START Passage provided
In the aftermath of the nation-wide June 2013 protests (Mollona 2014), the social movement Occupy Estelita erupted on the political scene in 2014. Largely composed out of a middle-class group of university students and professors, architects and lawyers, the activists camped on the New Recife terrain to prevent the demolition of historic warehouses located on the construction site. Occupy Estelita has been described as the most important recent Brazilian social movement against the decay of participatory structures and the privatization of public space. Various lawsuits have so far prevented the construction of the New Recife skyscrapers.

Occupy Estelita mobilizations pressured the municipality to re-negotiate the project. Community leaders, both those in favor and against the New Recife project, jumped into the space opened up for re-negotiation. They were able to make claims for public services in land occupations with various shacks bordering the New Recife construction site along the historic train rails. Community leaders in Coque always remained divided however regarding the New Recife project. Nevertheless they are overall satisfied that the project’s redesign includes more space for leisure activities and social housing units as compensation. It still remains unclear, however, who can claim a right to the social housing units and where these will be constructed.

Coque’s leaders and projects

Coque is a ZEIS in the center of Recife where 40 thousand people live. It is located at a walking distance from the New Recife terrain. At the end of 2013, the current mayor spectacularly announced the construction of a canal crossing Coque as a basic sanitation project budgeted at R$18 million. This would go together with the construction of a social housing estate for affected families who lived in shacks on the edge of the canal. However, the social housing estate was never constructed and, instead of a house, the 150 affected families were offered very low compensations ranging from R$ 4,000 to R$ 38,000, amounts that are not sufficient to find housing near Coque.
END Passage provided
START Entries provided
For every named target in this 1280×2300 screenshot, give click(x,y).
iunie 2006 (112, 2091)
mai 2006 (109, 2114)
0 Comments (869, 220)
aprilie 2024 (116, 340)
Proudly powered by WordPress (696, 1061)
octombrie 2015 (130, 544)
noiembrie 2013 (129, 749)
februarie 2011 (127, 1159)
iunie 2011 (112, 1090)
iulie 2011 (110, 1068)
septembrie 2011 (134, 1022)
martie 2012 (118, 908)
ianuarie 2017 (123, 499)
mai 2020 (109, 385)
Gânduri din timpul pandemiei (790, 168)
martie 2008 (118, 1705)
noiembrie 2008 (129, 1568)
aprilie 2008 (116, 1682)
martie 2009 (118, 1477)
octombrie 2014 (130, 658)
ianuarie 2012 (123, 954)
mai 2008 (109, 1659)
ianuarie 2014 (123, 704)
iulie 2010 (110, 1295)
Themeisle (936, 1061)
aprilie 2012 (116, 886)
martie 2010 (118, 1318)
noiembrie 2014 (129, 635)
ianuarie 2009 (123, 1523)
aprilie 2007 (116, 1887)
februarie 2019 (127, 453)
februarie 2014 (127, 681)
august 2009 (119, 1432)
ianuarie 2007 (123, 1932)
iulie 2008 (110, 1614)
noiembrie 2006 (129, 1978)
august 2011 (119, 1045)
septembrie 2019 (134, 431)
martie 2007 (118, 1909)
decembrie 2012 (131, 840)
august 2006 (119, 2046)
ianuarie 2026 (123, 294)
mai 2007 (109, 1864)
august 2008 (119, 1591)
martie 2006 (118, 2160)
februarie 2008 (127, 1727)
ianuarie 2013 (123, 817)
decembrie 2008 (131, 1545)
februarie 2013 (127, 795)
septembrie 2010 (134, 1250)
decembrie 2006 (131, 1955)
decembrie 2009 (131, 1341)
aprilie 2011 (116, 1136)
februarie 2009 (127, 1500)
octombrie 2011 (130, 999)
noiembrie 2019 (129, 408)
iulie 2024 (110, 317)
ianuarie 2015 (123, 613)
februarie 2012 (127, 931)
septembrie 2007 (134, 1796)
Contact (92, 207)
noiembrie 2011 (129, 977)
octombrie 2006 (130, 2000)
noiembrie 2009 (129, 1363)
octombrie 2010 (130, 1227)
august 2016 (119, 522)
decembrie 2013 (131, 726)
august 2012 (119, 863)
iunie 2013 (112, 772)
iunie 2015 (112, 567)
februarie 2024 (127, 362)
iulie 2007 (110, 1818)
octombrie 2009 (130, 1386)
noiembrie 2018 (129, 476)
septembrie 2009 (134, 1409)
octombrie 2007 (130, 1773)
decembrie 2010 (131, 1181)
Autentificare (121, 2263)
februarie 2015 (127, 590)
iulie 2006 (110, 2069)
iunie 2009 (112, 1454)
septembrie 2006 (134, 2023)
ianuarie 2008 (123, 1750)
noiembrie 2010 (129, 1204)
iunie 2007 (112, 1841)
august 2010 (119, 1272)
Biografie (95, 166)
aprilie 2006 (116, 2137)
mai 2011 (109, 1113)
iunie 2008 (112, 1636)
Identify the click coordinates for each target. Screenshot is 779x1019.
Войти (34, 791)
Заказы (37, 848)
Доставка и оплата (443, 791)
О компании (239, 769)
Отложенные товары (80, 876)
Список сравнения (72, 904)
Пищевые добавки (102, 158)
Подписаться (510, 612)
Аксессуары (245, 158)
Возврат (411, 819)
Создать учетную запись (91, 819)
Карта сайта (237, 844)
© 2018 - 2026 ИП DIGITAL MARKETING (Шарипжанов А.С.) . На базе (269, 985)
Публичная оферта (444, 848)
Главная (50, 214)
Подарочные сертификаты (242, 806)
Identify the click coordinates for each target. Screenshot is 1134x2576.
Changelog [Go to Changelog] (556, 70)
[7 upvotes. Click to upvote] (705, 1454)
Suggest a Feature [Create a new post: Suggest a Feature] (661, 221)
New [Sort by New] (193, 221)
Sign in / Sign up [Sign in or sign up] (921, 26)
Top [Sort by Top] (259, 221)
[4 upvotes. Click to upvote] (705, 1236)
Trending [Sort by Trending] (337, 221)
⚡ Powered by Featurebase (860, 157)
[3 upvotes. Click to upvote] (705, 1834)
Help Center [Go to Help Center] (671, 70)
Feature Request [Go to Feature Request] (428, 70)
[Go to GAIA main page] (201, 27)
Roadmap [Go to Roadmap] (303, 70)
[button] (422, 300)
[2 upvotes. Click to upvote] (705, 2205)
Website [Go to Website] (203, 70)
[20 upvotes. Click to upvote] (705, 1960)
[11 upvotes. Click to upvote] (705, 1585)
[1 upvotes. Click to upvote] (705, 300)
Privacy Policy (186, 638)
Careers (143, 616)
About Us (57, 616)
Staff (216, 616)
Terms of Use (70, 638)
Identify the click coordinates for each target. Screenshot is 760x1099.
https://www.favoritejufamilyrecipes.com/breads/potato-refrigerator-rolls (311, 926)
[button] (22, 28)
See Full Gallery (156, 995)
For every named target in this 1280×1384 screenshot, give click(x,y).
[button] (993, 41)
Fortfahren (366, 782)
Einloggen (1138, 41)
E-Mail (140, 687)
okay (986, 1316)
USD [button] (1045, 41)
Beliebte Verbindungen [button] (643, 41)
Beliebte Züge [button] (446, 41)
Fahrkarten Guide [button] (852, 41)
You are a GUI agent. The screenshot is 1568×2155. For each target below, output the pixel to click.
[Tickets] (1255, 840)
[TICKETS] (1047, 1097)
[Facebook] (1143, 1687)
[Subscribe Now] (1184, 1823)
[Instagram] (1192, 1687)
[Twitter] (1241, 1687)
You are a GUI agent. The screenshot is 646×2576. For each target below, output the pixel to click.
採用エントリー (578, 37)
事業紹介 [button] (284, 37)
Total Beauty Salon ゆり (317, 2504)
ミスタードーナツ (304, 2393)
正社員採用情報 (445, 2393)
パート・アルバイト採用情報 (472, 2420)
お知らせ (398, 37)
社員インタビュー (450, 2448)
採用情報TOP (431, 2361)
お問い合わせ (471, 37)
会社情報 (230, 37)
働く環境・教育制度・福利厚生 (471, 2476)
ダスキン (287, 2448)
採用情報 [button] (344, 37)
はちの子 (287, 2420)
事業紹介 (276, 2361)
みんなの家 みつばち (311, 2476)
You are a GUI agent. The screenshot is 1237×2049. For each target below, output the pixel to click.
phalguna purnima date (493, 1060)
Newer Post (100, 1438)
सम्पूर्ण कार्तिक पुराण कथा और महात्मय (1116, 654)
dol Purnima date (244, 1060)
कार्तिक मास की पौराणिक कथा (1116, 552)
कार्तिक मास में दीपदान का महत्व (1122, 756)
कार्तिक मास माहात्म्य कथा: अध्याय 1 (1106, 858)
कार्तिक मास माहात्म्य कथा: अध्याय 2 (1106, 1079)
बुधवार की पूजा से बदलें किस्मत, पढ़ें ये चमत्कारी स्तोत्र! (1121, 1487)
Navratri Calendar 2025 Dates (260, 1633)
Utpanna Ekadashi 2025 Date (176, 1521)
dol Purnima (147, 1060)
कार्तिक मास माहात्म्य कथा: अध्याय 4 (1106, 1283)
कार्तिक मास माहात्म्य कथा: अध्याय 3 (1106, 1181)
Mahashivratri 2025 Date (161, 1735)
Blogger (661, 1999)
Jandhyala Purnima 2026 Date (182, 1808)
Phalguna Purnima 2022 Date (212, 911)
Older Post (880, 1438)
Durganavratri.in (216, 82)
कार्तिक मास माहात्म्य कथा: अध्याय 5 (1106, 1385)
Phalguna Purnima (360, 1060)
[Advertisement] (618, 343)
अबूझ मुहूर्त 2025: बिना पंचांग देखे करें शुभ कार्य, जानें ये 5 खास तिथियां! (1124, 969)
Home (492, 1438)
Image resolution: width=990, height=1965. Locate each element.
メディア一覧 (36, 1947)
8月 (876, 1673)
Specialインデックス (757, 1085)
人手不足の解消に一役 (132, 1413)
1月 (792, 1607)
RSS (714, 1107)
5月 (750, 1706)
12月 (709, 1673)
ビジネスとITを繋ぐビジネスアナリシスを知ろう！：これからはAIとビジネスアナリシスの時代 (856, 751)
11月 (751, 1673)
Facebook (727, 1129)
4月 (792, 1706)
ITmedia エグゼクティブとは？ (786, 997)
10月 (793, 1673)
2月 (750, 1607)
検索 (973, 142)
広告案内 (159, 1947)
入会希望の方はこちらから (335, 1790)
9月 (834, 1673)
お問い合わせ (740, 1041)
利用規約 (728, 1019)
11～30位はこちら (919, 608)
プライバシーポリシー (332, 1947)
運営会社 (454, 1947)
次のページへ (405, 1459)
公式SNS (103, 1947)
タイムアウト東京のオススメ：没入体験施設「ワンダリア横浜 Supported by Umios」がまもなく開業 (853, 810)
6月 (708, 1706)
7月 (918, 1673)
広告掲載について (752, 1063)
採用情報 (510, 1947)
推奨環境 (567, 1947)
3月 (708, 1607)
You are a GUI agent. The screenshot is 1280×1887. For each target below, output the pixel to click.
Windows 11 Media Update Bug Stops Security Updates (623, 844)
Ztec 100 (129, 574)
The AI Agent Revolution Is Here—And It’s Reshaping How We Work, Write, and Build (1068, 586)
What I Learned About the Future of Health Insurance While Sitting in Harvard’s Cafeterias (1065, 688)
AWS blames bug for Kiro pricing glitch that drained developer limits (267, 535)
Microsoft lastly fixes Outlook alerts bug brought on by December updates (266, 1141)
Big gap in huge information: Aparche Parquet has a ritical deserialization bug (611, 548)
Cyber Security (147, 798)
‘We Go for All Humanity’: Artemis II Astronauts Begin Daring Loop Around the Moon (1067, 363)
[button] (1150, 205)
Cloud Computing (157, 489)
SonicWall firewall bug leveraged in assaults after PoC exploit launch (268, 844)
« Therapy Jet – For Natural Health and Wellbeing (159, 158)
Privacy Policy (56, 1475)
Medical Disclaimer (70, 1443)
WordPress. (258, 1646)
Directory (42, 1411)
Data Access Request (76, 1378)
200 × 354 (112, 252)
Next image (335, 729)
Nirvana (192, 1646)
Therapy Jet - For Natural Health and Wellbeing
END Entries provided
• Exercises to complete:
[1] In the passage on Occupy Estelita and Coque above, write out the text from "Coque’s leaders and" up to and including "housing near Coque.".
[2] How would you render this sentence from the passage on Occupy Estelita and Coque in Spanish: "Coque is a ZEIS in the center of Recife where 40 thousand people live."?
[3] Do these statements agree with the passage on Occupy Estelita and Coque? Answer yes or no for each and quote the deciding words. (a) The activists camped on the New Recife terrain to stop historic warehouses from being demolished. (b) The social housing estate for families living on the edge of the canal was built. (c) Community leaders in Coque were united in their position on the New Recife project.

• Results of the tasks:
[1]
Coque’s leaders and projects

Coque is a ZEIS in the center of Recife where 40 thousand people live. It is located at a walking distance from the New Recife terrain. At the end of 2013, the current mayor spectacularly announced the construction of a canal crossing Coque as a basic sanitation project budgeted at R$18 million. This would go together with the construction of a social housing estate for affected families who lived in shacks on the edge of the canal. However, the social housing estate was never constructed and, instead of a house, the 150 affected families were offered very low compensations ranging from R$ 4,000 to R$ 38,000, amounts that are not sufficient to find housing near Coque.

[2] Coque es una ZEIS en el centro de Recife donde viven 40 mil personas.

[3]
(a) Yes: "the activists camped on the New Recife terrain to prevent the demolition of historic warehouses located on the construction site"
(b) No: "the social housing estate was never constructed"
(c) No: "Community leaders in Coque always remained divided however regarding the New Recife project"